### Try it
Scan the lines below for the word "second". Copy each line you find it in.

### Stored records
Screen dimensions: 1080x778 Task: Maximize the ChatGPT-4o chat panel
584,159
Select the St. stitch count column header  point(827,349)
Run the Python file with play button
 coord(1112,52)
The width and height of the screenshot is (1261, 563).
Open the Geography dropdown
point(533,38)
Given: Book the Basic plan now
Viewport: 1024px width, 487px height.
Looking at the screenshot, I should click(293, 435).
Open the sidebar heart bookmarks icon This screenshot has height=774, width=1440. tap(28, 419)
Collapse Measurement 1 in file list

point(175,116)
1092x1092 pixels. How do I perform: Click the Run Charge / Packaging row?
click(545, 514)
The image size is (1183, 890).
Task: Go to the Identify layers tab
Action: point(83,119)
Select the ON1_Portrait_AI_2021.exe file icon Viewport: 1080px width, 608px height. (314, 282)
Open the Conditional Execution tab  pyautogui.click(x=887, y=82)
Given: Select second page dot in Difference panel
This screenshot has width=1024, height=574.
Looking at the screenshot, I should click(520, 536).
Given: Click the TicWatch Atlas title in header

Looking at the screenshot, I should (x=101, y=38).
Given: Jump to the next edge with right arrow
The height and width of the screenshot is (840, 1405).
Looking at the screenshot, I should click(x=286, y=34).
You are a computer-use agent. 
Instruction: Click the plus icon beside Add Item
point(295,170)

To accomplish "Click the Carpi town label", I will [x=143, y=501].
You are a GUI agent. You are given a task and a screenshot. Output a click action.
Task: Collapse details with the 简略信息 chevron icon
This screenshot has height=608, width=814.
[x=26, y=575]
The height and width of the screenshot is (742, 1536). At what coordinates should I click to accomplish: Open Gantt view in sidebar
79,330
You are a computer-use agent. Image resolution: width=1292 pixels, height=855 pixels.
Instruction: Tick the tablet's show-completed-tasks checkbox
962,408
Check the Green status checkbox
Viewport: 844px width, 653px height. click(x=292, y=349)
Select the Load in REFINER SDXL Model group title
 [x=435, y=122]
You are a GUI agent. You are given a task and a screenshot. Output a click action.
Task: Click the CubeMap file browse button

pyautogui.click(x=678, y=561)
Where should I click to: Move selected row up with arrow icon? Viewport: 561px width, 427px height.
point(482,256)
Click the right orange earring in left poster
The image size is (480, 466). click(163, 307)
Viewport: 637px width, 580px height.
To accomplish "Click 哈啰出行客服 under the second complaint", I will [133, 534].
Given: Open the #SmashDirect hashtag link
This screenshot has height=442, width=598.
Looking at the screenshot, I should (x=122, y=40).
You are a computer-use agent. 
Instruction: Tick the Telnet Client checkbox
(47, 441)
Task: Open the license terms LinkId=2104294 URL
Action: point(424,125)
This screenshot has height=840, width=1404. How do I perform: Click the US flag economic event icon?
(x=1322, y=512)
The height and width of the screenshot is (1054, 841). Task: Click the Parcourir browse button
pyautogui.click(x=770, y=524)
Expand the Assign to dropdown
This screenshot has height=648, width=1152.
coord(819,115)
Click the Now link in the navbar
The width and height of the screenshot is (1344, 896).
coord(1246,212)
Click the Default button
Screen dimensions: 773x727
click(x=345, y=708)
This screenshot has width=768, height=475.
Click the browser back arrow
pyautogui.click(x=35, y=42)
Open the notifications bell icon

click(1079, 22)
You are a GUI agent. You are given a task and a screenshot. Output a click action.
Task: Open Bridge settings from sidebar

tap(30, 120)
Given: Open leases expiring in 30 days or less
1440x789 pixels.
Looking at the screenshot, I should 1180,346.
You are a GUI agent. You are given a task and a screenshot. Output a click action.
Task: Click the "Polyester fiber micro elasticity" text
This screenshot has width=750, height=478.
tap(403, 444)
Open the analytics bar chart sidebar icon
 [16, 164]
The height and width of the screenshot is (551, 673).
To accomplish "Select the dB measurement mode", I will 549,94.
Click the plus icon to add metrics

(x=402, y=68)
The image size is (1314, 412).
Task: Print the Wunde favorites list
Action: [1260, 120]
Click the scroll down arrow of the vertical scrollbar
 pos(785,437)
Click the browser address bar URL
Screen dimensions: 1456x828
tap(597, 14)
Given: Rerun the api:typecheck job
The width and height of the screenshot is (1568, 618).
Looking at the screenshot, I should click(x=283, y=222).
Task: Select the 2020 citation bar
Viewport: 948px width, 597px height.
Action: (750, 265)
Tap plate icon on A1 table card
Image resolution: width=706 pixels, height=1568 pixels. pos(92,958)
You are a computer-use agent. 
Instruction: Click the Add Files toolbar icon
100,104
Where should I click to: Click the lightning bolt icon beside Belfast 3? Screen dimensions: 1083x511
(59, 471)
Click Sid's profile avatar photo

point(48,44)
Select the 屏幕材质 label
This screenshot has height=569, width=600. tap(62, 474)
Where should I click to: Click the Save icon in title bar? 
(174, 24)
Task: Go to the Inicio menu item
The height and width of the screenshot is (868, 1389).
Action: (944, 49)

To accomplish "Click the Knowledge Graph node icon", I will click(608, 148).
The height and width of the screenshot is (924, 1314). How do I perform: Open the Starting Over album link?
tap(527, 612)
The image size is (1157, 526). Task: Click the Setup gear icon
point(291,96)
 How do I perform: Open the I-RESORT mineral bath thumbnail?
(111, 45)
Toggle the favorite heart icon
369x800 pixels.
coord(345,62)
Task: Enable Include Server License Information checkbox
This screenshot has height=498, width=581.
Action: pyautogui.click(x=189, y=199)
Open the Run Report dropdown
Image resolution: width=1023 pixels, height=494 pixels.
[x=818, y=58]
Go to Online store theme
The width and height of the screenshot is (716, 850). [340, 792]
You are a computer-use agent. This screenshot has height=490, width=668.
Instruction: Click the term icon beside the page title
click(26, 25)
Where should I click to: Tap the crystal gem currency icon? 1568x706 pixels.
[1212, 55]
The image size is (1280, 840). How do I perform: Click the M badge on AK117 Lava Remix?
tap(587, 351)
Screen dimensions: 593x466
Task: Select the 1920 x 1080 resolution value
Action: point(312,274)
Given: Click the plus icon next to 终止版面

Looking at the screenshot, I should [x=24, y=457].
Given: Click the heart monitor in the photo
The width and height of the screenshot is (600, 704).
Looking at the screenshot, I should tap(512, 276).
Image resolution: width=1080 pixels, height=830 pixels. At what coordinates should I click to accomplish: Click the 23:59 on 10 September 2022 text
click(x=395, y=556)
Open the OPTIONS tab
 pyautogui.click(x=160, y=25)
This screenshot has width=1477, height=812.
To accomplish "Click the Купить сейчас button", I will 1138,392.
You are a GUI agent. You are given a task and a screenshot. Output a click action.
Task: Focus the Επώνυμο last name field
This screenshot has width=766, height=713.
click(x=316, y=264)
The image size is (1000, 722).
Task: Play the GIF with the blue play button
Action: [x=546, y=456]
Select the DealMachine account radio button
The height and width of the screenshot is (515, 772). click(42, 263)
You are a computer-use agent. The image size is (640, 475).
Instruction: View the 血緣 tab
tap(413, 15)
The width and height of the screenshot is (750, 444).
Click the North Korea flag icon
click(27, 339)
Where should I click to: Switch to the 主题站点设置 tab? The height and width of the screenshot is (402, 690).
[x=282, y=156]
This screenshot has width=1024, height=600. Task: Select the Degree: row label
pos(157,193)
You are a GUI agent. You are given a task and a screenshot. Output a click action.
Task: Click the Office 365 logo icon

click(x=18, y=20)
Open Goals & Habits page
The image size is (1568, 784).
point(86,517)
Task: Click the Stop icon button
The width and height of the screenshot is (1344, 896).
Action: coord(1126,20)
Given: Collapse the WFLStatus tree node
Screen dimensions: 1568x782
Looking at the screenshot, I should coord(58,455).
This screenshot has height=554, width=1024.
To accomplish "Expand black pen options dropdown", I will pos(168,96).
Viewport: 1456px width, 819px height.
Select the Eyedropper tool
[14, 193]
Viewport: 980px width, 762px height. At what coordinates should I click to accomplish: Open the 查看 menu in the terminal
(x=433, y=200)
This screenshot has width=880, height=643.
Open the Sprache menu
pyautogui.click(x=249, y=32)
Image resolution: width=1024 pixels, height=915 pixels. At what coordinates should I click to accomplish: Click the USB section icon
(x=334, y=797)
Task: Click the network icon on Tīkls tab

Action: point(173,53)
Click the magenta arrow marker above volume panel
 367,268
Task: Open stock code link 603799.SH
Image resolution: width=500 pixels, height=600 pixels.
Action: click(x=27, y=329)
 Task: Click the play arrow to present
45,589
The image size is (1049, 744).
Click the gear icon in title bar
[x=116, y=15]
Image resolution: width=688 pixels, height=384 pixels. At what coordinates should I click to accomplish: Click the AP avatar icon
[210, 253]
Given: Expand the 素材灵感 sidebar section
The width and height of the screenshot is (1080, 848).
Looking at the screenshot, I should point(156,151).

### Your response
Given: Select second page dot in Difference panel
To accomplish "Click 哈啰出行客服 under the second complaint", I will [133, 534].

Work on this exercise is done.